◆ **Given text**

* * *

This notebook was run on AWS on a `p3.2xlarge` in approximately 15 hours.

Environment is available as a publically available docker container: `hamelsmu/ml-gpu`

# Build Language Model From Docstrings

The goal is to build a language model using the docstrings, and use that language model to generate an embedding for each docstring.  

In [1]:
from lang_model_utils import lm_vocab, load_lm_vocab, get_emb_batch, train_lang_model
from general_utils import save_file_pickle, load_file_pickle
from pathlib import Path
from fastai.text import *
import torch

source_path = Path('/ds/hamel/code_search_data')

with open(source_path/'train.docstring', 'r') as f:
    trn_raw = f.readlines()

with open(source_path/'valid.docstring', 'r') as f:
    val_raw = f.readlines()

  from ._conv import register_converters as _register_converters
Using TensorFlow backend.


In [2]:
trn_raw[:10]

['render this object as a dict of its fields .\n',
 "unset fields so they do n't appear in the message body .\n",
 'runs the daily searcher , queuing selected episodes for search\n',
 'read data from an h5 file in sxs format\n',
 'output the waveform in nrar format .\n',
 'remove the left - whitespace margin of a block of python code .\n',
 'print a line or lines of python which already contain indentation .\n',
 'print a series of lines of python .\n',
 'print a line of python , indenting it according to the current indent level .\n',
 'close this printer , flushing any remaining lines .\n']

## Pre-process data for language model

We will use the class  `build_lm_vocab` to prepare our data for the language model

In [3]:
vocab = lm_vocab(max_vocab=50000,
                 min_freq=15)

# fit the transform on the training data, then transform
trn_flat_idx = vocab.fit_transform_flattened(trn_raw)



Look at the transformed data

In [4]:
trn_flat_idx[:10]

array([  2, 566,  18,  40,  36,   5, 108,   7, 144, 250])

In [5]:
[vocab.itos[x] for x in trn_flat_idx[:10]]

['_xbos_',
 'render',
 'this',
 'object',
 'as',
 'a',
 'dict',
 'of',
 'its',
 'fields']

In [6]:
# apply transform to validation data
val_flat_idx = vocab.transform_flattened(val_raw)



Save files for later use

In [7]:
vocab.save('vocab.cls')
save_file_pickle('trn_flat_idx_list.pkl', trn_flat_idx)
save_file_pickle('val_flat_idx_list.pkl', val_flat_idx) 



## Train Fast.AI Language Model

This model will read in files that were created and train a [fast.ai](https://github.com/fastai/fastai/tree/master/fastai) language model.  This model learns to predict the next word in the sentence using fast.ai's implementation of [AWD LSTM](https://github.com/salesforce/awd-lstm-lm).  

The goal of training this model is to build a general purpose feature extractor for text that can be used in downstream models.  In this case, we will utilize this model to produce embeddings for function docstrings.

In [2]:
vocab = load_lm_vocab('vocab.cls')
trn_flat_idx = load_file_pickle('trn_flat_idx_list.pkl')
val_flat_idx = load_file_pickle('val_flat_idx_list.pkl')

* * *

◆ **Prompt 1**
From the docstring language model notebook, extract everything from "## Train Fast.AI" down to "trn_flat_idx = load_file_pickle('trn_flat_idx_list.pkl')".
◆ **Prompt 2**
In the docstring language model notebook, what AWS instance type was used to run the notebook?

◆ **Collected material**
* * *

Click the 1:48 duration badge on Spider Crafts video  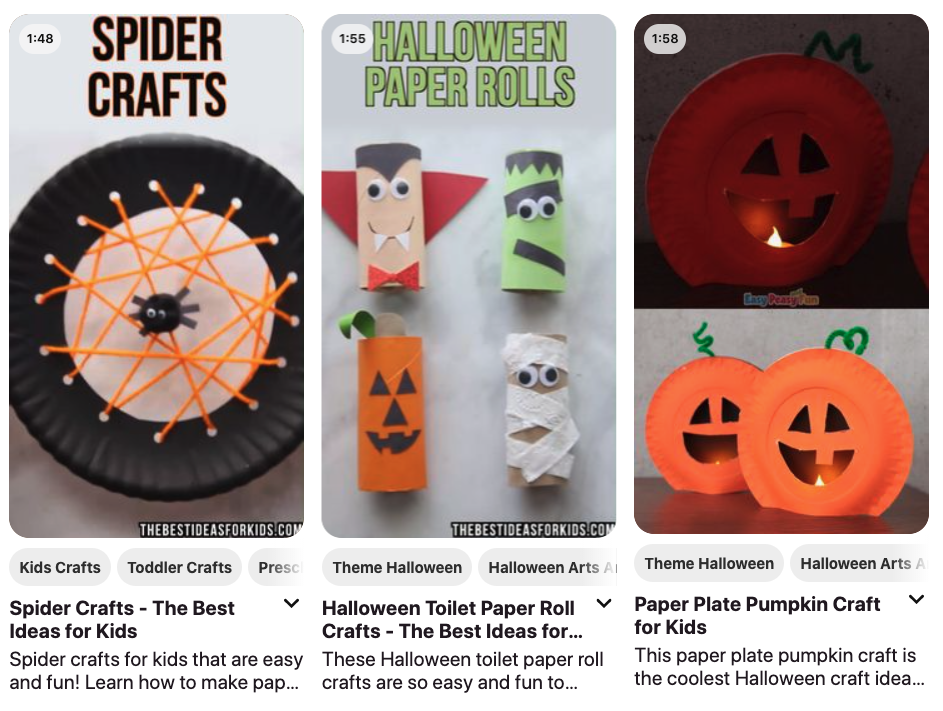click(40, 38)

* * *

◆ **Written solution 1**
## Train Fast.AI Language Model

This model will read in files that were created and train a [fast.ai](https://github.com/fastai/fastai/tree/master/fastai) language model.  This model learns to predict the next word in the sentence using fast.ai's implementation of [AWD LSTM](https://github.com/salesforce/awd-lstm-lm).  

The goal of training this model is to build a general purpose feature extractor for text that can be used in downstream models.  In this case, we will utilize this model to produce embeddings for function docstrings.

In [2]:
vocab = load_lm_vocab('vocab.cls')
trn_flat_idx = load_file_pickle('trn_flat_idx_list.pkl')

◆ **Written solution 2**
A `p3.2xlarge`.